Working for Bitcoin is, on the whole, great. I get my entire pay without someone taking a cut, it can come to me on a Sunday at 2am or whenever I want. But turning that Bitcoin into fiat can sometimes be a hassle. Waiting a few days for Circle or Coinbase to sell my Bitcoin and put the good old rent-paying American Fiat into my bank account can be a stressful situation, where I am left hoping that Circle can beat my bank’s automatic withdraw for rent.
There are solutions, I could sell on Local Bitcoins, but I would have to depend on someone being willing to buy my Bitcoin right then, and there is always the potential of running afoul with the law, seeing as I have no plans to register as a money exchange any time soon. The other instant cash solution is a Bitcoin ATM, I tried my first one last week, in a rushed attempt to turn my magical internet money into something I could use to enjoy my Halloween.
My experience was a mixed bag. On one side, the purchase was extremely quick and easy, and the attendant at the Gas station that housed the ATM was friendly and happy to talk to me about the machine. On the other, the exchange rate the machine gave me was off significantly, and that cost me more than the already high 7% fee that was tacked onto the transaction.
I used the Genesis coin two-way ATM in the Shell gas station on Chain Bridge Rd in FairFax, VA on Saturday, October 31st, Halloween 2015. The price of Bitcoin had just risen dramatically, from around $250 to around $325 at the time I made the purchase. The machine, however, gave me an exchange rate of $280 USD = 1BTC. I’m not sure what the reasoning behind this was, was the machine simply behind on its exchange rate?

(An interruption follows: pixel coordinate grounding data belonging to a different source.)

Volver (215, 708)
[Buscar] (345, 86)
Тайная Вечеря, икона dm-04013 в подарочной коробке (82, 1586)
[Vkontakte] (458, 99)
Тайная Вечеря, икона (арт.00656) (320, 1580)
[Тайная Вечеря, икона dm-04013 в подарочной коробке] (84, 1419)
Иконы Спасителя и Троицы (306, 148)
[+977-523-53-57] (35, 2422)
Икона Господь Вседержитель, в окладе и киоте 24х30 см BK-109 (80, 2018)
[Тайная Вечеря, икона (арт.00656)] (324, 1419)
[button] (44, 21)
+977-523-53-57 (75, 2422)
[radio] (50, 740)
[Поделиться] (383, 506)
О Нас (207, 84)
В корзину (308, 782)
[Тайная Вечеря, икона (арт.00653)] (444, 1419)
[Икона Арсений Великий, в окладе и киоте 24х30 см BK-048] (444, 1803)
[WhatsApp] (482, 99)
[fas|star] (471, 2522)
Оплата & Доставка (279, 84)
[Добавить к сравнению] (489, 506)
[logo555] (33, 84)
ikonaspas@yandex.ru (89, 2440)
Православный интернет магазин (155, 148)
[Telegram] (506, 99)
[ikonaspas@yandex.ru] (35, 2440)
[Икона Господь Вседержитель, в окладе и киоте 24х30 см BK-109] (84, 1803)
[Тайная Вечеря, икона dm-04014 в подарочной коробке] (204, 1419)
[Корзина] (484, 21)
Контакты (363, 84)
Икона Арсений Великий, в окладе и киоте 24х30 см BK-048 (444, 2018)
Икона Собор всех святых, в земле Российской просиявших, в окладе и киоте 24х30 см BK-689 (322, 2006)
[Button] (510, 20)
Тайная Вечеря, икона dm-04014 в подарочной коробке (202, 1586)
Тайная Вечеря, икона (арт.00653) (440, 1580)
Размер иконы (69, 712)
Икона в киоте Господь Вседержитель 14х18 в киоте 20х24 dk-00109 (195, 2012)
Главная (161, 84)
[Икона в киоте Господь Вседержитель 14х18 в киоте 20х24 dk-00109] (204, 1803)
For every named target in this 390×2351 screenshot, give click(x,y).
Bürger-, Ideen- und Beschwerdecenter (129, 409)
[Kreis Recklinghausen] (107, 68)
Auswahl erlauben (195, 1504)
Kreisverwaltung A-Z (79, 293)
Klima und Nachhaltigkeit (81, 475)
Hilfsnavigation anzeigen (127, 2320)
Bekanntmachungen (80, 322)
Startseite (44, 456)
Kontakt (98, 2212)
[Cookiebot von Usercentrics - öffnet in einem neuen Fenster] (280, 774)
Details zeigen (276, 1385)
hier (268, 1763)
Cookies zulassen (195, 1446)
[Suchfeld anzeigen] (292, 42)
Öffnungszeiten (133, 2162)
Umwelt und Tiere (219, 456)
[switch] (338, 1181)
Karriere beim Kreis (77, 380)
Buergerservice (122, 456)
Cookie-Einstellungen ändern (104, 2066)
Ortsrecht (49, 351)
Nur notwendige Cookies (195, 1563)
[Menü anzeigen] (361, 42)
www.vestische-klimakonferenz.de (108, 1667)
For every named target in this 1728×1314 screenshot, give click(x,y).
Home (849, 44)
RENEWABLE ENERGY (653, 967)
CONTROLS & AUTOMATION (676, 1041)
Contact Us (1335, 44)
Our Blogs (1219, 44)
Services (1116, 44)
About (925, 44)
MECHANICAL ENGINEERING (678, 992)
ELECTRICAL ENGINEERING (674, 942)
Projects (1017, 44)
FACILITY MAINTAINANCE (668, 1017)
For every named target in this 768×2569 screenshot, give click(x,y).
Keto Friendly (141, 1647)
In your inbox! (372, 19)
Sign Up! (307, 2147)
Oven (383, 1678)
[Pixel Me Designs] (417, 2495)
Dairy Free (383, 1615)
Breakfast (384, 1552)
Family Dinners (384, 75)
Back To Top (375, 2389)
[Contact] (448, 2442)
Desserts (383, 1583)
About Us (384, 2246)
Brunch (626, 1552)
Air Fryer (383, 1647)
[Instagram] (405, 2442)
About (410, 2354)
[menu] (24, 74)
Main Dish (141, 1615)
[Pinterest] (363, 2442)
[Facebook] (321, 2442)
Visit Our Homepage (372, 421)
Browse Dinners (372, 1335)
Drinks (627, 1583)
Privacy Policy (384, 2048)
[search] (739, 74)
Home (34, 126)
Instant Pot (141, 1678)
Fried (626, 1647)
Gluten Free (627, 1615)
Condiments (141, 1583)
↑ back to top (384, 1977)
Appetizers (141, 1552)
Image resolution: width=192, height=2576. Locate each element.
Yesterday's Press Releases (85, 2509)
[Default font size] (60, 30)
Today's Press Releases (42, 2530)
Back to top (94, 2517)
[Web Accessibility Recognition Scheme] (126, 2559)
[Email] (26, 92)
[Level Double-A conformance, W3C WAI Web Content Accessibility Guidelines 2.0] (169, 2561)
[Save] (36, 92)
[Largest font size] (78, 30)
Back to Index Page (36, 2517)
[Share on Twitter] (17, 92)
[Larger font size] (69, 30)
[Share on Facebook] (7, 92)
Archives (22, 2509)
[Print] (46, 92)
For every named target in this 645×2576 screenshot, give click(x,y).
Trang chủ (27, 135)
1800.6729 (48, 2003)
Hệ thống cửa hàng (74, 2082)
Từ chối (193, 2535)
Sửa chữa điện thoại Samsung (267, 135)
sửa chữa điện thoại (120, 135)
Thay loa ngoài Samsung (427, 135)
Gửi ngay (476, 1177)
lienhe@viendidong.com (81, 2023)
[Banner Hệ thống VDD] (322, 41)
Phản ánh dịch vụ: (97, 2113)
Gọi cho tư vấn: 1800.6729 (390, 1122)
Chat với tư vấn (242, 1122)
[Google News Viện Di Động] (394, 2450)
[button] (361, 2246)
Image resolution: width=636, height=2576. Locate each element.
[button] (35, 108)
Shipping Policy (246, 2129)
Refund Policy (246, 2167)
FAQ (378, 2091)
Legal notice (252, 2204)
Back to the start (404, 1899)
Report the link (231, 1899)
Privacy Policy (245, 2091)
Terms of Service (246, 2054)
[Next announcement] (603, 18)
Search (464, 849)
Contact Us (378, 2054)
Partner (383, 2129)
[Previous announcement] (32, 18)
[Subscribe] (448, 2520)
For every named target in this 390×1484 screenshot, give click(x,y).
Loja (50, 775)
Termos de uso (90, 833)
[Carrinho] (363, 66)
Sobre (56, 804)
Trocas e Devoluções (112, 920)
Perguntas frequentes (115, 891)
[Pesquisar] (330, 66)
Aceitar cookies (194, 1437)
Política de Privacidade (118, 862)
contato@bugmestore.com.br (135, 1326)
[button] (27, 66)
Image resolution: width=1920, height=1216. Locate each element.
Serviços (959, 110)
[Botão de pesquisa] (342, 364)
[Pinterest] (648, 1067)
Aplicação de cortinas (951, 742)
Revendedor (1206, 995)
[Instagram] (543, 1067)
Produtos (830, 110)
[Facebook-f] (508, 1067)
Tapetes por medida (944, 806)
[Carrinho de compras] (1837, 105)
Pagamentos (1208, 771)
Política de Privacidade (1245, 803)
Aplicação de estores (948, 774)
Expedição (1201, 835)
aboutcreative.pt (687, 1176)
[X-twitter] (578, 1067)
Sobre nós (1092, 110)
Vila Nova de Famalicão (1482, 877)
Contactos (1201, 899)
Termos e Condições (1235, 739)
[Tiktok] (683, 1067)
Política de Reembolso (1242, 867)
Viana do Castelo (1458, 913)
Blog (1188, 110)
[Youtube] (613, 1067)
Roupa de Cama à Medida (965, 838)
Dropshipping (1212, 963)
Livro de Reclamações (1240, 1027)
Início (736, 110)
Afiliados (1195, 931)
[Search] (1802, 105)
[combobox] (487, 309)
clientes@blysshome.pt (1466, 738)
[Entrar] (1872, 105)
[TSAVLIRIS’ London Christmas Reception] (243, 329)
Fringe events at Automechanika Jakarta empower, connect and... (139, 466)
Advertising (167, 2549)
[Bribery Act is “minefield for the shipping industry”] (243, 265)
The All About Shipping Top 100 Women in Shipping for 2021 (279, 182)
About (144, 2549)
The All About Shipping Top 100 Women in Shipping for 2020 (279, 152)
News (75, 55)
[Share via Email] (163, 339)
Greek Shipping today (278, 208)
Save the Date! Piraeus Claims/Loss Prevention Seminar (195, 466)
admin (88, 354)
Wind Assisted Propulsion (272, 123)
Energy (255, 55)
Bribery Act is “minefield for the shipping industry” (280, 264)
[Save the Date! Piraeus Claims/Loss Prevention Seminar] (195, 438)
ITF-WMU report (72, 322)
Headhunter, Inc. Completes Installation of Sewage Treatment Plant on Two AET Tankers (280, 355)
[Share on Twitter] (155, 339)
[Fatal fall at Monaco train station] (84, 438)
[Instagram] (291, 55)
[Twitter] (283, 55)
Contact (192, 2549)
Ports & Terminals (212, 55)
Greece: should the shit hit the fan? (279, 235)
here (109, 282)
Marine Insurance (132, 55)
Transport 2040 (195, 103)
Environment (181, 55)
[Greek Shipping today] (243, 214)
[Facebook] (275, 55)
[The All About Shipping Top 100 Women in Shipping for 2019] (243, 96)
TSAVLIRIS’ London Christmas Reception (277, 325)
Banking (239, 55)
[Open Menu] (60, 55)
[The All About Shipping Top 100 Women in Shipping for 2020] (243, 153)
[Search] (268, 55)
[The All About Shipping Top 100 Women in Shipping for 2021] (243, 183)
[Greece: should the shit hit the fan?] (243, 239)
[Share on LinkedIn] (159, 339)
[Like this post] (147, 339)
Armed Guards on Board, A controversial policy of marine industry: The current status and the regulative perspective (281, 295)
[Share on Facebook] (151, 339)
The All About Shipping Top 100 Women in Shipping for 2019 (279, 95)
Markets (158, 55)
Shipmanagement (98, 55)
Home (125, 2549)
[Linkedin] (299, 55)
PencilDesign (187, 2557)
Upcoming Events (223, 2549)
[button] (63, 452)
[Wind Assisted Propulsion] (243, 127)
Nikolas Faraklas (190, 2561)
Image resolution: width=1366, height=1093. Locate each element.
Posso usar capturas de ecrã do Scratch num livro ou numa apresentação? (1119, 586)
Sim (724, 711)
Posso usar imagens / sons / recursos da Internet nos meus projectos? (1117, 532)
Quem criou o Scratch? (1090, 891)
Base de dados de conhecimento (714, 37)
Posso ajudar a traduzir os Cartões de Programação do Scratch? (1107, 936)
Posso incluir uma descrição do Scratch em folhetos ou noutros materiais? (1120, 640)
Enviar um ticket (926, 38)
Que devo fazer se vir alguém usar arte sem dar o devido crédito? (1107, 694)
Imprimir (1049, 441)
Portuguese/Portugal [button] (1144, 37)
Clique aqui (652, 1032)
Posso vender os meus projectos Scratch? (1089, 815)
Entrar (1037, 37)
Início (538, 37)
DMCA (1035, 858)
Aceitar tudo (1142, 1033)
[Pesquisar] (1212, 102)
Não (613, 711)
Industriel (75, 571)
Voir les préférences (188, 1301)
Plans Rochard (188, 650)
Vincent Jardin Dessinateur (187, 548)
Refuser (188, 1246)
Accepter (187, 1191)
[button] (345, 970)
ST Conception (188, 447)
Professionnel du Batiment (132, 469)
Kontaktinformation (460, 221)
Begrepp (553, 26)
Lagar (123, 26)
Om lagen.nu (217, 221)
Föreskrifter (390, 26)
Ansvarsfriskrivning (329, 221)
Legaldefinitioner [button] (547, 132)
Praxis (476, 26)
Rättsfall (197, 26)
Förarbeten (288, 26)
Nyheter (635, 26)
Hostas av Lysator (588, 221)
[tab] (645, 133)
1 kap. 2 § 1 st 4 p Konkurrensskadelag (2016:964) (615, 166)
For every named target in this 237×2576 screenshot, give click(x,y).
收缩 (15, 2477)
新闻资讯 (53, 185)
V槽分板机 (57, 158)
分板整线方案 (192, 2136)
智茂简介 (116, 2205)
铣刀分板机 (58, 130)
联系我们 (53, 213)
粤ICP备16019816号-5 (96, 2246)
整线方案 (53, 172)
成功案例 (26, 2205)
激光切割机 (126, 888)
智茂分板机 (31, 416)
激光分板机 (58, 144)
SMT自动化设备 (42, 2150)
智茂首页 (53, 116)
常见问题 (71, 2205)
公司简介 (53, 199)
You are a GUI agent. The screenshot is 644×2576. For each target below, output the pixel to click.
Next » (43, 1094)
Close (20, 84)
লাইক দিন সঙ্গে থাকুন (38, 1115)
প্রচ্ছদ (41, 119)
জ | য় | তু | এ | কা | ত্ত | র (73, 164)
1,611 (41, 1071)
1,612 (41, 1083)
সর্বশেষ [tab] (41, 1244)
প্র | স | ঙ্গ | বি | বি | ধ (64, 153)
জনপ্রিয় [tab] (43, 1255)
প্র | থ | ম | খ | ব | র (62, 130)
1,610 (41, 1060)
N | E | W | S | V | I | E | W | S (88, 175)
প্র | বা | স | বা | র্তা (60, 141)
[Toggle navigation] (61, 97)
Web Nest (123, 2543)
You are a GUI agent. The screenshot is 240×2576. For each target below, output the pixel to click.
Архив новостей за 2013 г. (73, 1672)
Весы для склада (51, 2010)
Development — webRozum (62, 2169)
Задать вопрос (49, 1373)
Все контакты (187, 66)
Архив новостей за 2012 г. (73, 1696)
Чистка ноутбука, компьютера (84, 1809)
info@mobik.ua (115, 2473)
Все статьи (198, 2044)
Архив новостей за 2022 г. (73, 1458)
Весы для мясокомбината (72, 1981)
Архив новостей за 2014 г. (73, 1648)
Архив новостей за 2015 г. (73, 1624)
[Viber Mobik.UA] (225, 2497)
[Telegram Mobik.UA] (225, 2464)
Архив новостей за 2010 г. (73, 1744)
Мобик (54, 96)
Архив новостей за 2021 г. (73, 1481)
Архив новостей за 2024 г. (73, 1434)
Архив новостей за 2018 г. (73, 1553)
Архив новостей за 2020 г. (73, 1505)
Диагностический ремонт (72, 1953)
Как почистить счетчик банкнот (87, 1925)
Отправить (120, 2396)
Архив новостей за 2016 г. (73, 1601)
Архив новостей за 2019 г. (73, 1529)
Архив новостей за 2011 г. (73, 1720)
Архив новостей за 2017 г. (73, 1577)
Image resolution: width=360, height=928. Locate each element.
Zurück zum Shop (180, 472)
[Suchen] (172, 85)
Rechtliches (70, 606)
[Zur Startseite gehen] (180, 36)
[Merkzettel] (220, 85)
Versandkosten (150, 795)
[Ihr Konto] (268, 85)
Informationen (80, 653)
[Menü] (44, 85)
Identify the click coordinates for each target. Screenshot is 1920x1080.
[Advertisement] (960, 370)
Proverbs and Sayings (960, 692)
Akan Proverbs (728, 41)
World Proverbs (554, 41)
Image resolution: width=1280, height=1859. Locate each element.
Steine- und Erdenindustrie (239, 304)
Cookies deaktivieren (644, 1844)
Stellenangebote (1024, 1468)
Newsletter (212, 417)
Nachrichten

Unfortunately, I didn’t think of clicking the buy button to see if the exchange rate was similarly off going the other way, if it is, it seems there is a significant arbitrage opportunity there.
Despite knowing that I was being ripped off to the tune of 45 bucks per Bitcoin, I moved forward with the purchase. I needed some quick cash and since I was only getting $20, the exchange rate was less of an issue, plus I knew a story was going to come out of it and it would be unfulfilling if I didn’t sell any actual bitcoin in the end.
The machine did want to verify my identity. I had two options, either letting it scan a government issued ID, or enter my phone number to get a special code. I chose the later and a confirmation text arrived moments later. I picked the $20 option, a QR code appeared on the screen, I scanned it, sent the Bitcoin via Circle and moments later the cash popped out. I did not have to wait for a network confirmation.
With the hope of sparking up a conversation with the store clerk, I purchased a drink using my newly acquired Government notes and started peppering him with questions. He told me that people often mistake it for a traditional ATM, but that “five to seven” people come to use it everyday. That number surprised me and makes me wonder about the aforementioned arbitrage opportunity, perhaps that explains the machine’s high use? Other than having an ATM in the store, the clerk seemed to know very little about Bitcoin, at one point asking me if people can buy and sell it for money online.
Whatever the reason, it is encouraging to hear that a Bitcoin ATM in Fairfax Virginia, a good 20 minutes south of Washington DC, is getting so much use. For it to become a viable entry point for people wanting to get into Bitcoin, the exchange rate would have to match reality and the fee would have to come down. I’m not sure that is possible with physical Bitcoin ATMs, with the upkeep and retail space required to keep one running, but I do believe they have a purpose to serve in our ecosystem. Exorbitant rates or not, there is something to be said about being able to go to a physical location and instantly turn bitcoin into cash, even if it cost a bit to do so. I doubt it will ever become my primary method of selling bitcoin, but I do imagine that I will use it to help me through certain situations.